In our race to the top we have tossed out so many skills of the physical world for inventions of the mind powered by an aging electrical grid balanced on the peak of oil. We have degraded the union slob with a wrench and elevated the disposable Knowledge Worker who sprints from week to week manufacturing dithering half-coded releases and then working to either fix bugs or redesign the colour and texture to [your marketing scheme here]. With each passing year, our collective society loses real skills, forgets the paramount of hundreds of years of experience, and drifts into a digital paradise that were it not for the rare earth mined by children, oil rigs in the deep waters, nuclear power plants, cadmium mines, copper smelting plants, and bricks and mortar would not exist. We should all remember that our iWhatthefuck cannot replace the blood, sweat, and tears of industry.

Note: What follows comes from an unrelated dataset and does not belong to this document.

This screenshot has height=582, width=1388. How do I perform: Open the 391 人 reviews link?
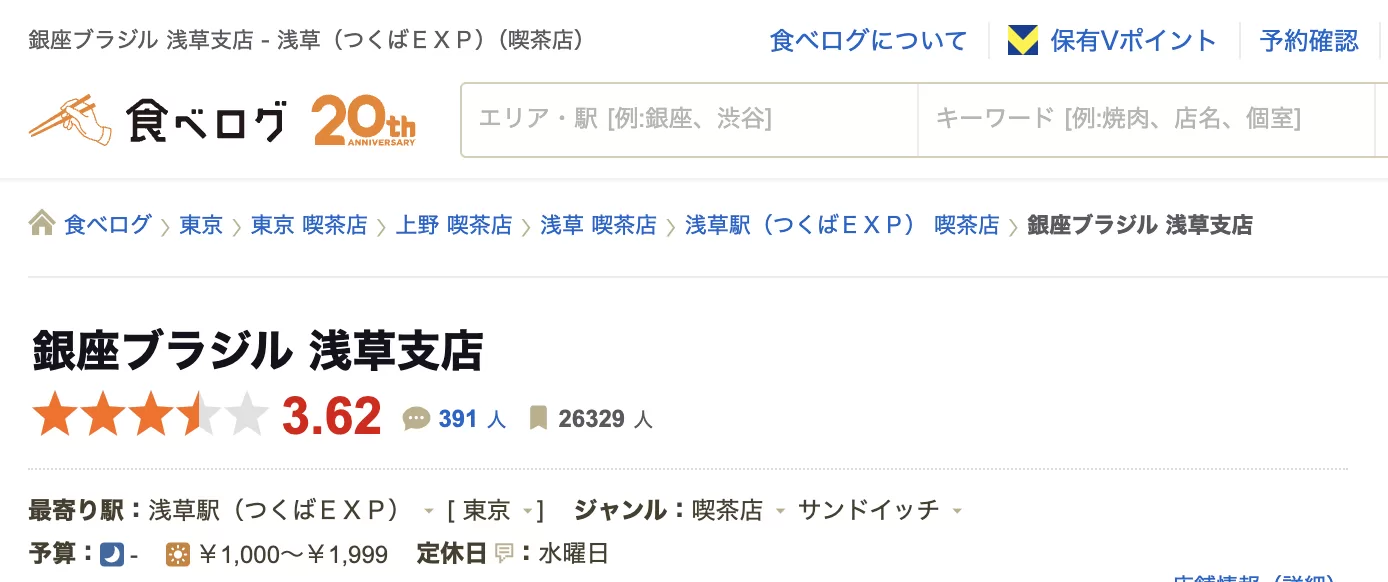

The creeping masses of kiddies continues as the younger generation gets older and moves into our world. They keep themselves busy, work gets done but somewhere there is a desk with a state of the art computer, and sitting there is some employee who is revising the thing he designed for the umpteenth time. This time he’ll get it right, this time you’ll never have to even hit the button to whack the mole….
Tomorrow your bank will have a new login feature. Facebook will have another colour scheme. The digital tool bar will be beveled and the word “submit” will be replaced by “enter.” The kids are alright, they’re just coding as fast as they can to keep their jobs. We are indeed making things today, the same thing we made yesterday, but the url is different, but it is that same trap and perhaps exactly what Adam Curtis had proposed.
It is fitting that in the building I work, chock-a-block with knowledge workers and coder programmers it is the elevators stuck between floors, malfunctioning heating and cooling system, and toilets that are constantly plugged on the blink if not falling apart that define the day’s experience. Where is that unionized working slob with a wrench to fix shit when we need h/i/e/m/r?